## EXERCISE
Determine how many lines of the material hold the word "Close", and answer with the number only.

____

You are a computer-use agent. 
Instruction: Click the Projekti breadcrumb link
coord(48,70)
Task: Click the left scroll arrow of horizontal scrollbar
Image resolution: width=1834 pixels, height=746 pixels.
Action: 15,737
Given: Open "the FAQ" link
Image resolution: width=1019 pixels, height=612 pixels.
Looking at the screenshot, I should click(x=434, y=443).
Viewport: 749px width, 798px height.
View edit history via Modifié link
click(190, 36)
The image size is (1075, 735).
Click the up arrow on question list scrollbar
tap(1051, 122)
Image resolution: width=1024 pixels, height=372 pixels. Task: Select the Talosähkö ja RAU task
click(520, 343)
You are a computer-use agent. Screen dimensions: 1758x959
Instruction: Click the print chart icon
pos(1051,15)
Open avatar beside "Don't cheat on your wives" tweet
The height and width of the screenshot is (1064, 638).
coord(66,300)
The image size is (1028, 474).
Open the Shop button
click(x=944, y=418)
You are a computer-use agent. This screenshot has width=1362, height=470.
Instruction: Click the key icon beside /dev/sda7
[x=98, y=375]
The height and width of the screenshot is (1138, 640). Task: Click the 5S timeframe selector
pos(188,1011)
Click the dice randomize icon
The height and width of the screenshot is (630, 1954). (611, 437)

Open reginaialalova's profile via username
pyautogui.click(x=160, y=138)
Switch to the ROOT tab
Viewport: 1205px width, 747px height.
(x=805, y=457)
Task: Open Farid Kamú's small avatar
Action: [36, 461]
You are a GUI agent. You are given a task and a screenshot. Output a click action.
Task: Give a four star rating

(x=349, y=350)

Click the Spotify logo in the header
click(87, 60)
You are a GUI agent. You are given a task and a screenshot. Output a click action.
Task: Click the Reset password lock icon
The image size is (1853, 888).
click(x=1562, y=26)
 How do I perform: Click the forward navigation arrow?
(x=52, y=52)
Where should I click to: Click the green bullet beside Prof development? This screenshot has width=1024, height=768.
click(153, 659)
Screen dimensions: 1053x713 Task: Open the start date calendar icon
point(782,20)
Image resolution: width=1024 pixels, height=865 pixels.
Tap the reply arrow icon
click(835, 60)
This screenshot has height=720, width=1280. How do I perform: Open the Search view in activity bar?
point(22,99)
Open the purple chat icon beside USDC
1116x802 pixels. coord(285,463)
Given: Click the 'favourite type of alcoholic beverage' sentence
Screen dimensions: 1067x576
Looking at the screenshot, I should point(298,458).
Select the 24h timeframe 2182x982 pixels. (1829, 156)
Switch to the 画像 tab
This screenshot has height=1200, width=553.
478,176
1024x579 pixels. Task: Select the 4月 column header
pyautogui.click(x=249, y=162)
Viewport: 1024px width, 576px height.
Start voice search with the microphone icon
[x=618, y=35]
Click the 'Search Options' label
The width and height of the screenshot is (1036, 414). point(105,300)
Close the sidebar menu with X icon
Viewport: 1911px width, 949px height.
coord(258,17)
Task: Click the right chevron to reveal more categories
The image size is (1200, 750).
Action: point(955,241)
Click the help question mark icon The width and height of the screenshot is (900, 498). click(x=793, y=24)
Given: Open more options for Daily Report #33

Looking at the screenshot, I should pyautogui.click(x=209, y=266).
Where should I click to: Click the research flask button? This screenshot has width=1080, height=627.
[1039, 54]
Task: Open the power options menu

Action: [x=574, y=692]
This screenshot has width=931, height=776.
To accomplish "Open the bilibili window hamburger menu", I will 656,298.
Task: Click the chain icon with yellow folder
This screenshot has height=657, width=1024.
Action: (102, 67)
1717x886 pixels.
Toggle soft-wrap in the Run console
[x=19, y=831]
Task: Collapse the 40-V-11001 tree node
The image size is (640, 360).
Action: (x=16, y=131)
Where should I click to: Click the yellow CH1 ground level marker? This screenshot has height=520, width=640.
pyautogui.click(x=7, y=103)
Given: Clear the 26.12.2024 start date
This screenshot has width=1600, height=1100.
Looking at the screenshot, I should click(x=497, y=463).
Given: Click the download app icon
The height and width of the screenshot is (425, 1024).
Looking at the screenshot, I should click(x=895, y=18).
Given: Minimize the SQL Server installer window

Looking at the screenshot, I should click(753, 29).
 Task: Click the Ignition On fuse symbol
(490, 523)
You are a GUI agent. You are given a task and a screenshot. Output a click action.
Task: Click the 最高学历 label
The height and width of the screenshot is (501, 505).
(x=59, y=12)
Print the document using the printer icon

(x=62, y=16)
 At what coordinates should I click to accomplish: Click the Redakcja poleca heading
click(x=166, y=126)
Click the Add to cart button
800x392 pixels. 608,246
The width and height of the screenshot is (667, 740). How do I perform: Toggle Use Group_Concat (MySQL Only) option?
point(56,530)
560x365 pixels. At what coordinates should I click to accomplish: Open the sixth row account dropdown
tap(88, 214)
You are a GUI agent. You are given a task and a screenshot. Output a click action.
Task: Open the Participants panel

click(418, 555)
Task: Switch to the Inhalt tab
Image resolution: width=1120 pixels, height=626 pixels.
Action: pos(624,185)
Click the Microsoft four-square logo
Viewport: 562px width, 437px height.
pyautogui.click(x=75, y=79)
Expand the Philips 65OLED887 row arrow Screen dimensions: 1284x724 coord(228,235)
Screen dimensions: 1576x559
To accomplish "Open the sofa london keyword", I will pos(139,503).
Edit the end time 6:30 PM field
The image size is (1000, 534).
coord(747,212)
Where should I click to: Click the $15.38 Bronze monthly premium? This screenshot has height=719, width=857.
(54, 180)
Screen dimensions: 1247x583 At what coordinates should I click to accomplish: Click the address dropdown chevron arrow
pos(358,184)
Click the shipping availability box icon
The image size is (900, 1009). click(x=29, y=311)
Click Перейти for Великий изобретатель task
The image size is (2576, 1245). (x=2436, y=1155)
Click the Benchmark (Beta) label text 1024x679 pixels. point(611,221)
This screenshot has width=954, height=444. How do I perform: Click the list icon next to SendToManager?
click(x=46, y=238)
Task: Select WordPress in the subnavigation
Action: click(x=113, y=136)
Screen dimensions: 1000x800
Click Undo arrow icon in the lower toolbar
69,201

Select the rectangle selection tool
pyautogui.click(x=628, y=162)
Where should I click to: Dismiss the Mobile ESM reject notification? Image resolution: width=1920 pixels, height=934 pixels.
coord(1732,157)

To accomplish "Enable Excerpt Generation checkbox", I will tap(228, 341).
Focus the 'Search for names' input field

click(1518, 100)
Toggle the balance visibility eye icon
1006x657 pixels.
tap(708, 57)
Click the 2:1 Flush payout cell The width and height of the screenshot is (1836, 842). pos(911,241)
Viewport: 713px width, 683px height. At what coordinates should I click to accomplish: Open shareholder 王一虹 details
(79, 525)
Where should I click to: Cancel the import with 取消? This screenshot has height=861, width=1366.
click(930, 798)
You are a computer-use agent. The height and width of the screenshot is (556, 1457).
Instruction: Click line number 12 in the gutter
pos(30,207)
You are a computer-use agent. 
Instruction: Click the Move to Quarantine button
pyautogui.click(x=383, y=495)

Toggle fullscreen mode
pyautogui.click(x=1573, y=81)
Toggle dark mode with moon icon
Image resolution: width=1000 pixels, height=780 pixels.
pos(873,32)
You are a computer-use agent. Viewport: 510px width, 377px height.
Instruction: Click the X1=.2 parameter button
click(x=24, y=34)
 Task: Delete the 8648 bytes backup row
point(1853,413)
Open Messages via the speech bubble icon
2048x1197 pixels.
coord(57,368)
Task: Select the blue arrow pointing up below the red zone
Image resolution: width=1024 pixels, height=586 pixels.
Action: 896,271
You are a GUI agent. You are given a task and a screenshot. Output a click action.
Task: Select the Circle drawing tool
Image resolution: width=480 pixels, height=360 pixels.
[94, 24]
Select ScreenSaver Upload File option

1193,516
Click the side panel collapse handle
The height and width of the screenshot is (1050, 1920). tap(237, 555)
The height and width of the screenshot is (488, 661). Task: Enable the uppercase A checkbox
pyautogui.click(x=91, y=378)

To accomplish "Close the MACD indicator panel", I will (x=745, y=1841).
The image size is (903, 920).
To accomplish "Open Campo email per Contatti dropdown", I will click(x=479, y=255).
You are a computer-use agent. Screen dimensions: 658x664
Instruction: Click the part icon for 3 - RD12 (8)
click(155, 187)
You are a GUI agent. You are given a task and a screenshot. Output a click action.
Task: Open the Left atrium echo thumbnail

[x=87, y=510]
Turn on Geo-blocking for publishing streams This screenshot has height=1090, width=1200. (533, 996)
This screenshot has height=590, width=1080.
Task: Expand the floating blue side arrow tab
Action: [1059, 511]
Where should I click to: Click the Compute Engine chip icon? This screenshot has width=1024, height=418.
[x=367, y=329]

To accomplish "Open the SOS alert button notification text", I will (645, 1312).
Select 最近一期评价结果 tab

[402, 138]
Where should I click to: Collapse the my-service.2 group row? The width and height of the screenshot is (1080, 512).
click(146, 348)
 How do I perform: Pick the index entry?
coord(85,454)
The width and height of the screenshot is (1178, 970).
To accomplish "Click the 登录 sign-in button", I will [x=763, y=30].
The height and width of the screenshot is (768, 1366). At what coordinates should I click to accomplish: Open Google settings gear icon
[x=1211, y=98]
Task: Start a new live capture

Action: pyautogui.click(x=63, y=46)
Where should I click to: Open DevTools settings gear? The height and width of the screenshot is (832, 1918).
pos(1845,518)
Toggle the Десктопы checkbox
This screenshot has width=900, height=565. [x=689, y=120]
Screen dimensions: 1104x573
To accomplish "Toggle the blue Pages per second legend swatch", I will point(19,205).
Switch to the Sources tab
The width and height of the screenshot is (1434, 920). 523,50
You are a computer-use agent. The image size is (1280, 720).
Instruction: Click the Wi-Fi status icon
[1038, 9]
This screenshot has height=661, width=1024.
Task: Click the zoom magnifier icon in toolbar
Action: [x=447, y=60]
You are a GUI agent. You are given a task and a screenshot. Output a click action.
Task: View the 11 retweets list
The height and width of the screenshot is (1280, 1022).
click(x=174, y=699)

____

## REPLY TO THE EXERCISE
2